Job 7:4-21 (TNIV) -
4 When I lie down I think, ‘How long before I get up?’
The night drags on, and I toss and turn until dawn.
5 My body is clothed with worms and scabs,
my skin is broken and festering.
6 “My days are swifter than a weaver’s shuttle,
and they come to an end without hope.
7 Remember, O God, that my life is but a breath;
my eyes will never see happiness again.
8 The eye that now sees me will see me no longer;
you will look for me, but I will be no more.
9 As a cloud vanishes and is gone,
so those who go down to the grave do not return.
10 They will never come to their homes again;
their places will know them no more.
11 “Therefore I will not keep silent;
I will speak out in the anguish of my spirit,
I will complain in the bitterness of my soul.
12 Am I the sea, or the monster of the deep,
that you put me under guard?
13 When I think my bed will comfort me
and my couch will ease my complaint,
14 even then you frighten me with dreams
and terrify me with visions,
15 so that I prefer strangling and death,
rather than this body of mine.
16 I despise my life; I would not live forever.
Let me alone; my days have no meaning.
17 “What are human beings that you make so much of them,
that you give them so much attention,
18 that you examine them every morning
and test them every moment?
19 Will you never look away from me,
or let me alone even for an instant?
20 If I have sinned, what have I done to you,
you who watch over us all?
Why have you made me your target?
Have I become a burden to you?
21 Why do you not pardon my offenses
and forgive my sins?
For I will soon lie down in the dust;
you will search for me, but I will be no more.”
My thoughts -
I've experienced the kind of agony that keeps you up all night.
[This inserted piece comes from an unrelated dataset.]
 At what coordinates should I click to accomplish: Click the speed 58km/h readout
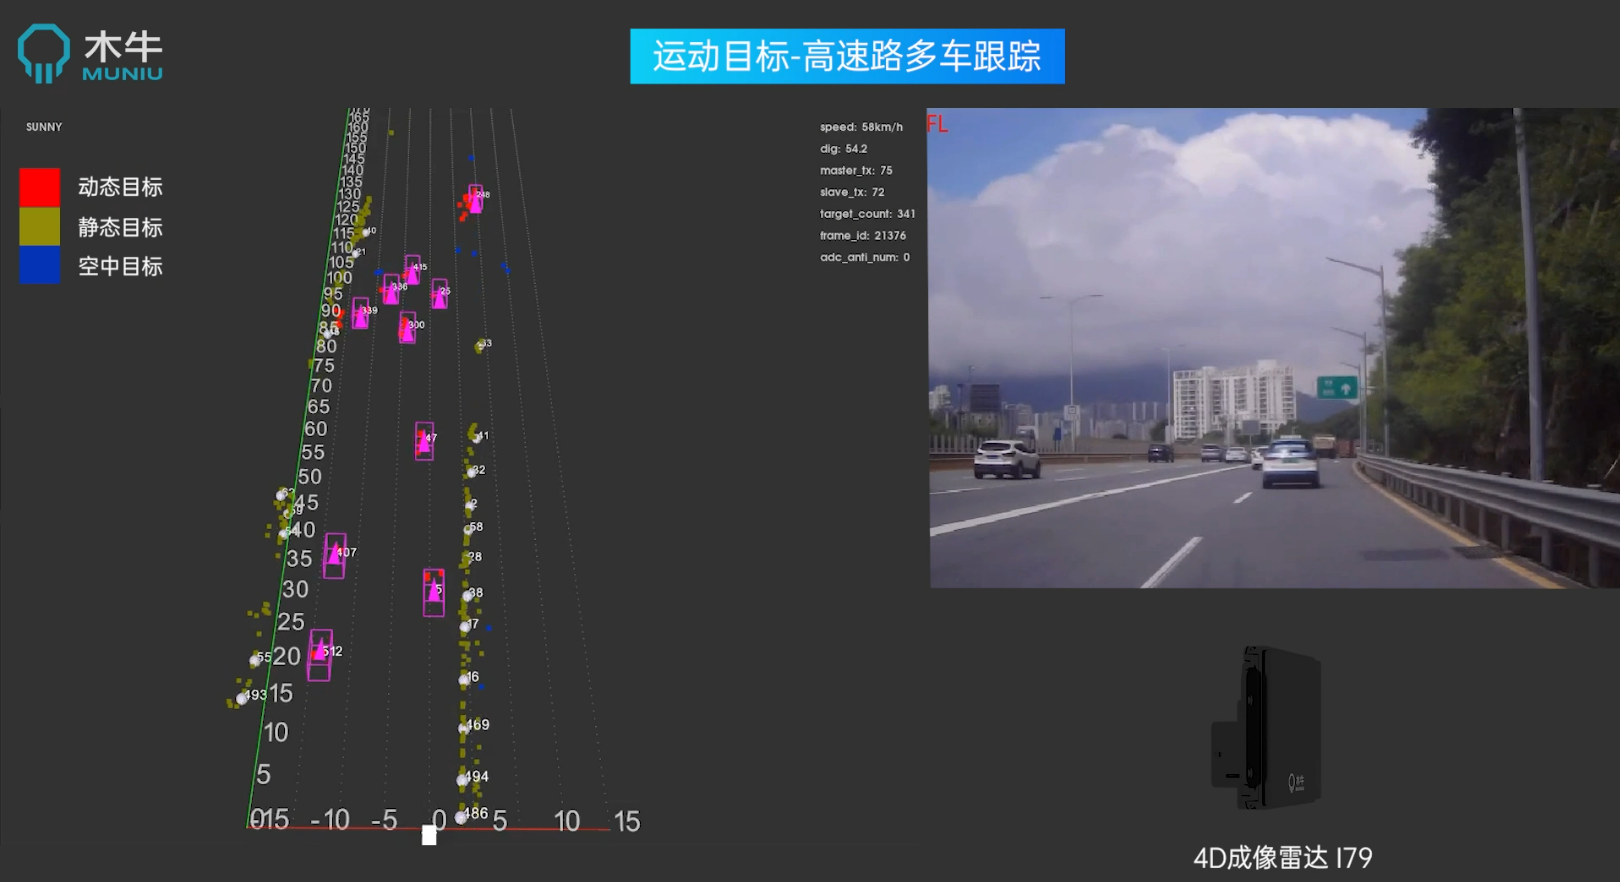861,127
I've closed my eyes and been unable to rest or sleep for fear of the horrible things I see. I've longed for anything and nothing to make it stop. There is nothing you can say to someone who is suffering like this that will make it better. There are no magic words of comfort and healing. What can you say? What can you do?
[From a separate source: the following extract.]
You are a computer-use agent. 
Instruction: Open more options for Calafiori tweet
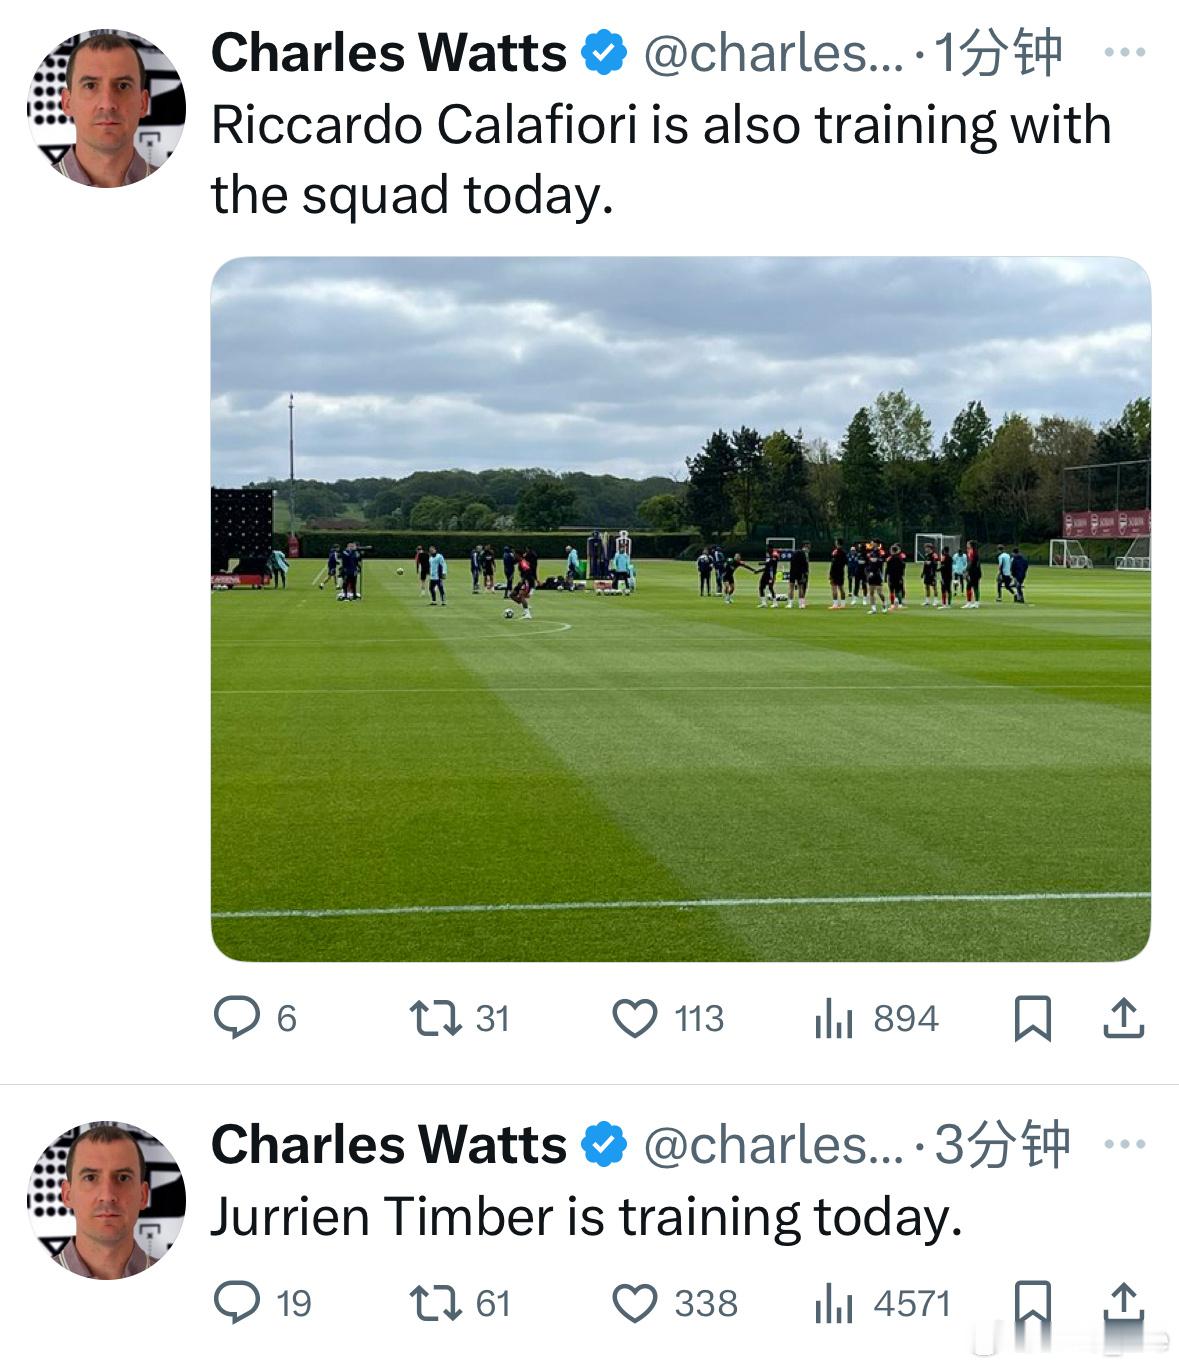click(x=1124, y=52)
Job goes so far in his anguish that he wants to be "no more", not to be comforted by God but to get away from God. How do you handle the kind of pain that wants to turn away from God? There is no potential comfort left. Job says his days come to "an end without hope".
There's a lot of suffering everywhere and I have no idea how to "fix it". Really, we can't. We can only work to love those who suffer and to be available. It seems like a pretty powerless, insignificant thing. But that's what we've got.
Love with prayer and presence. Listen without judgement. Hope without reason.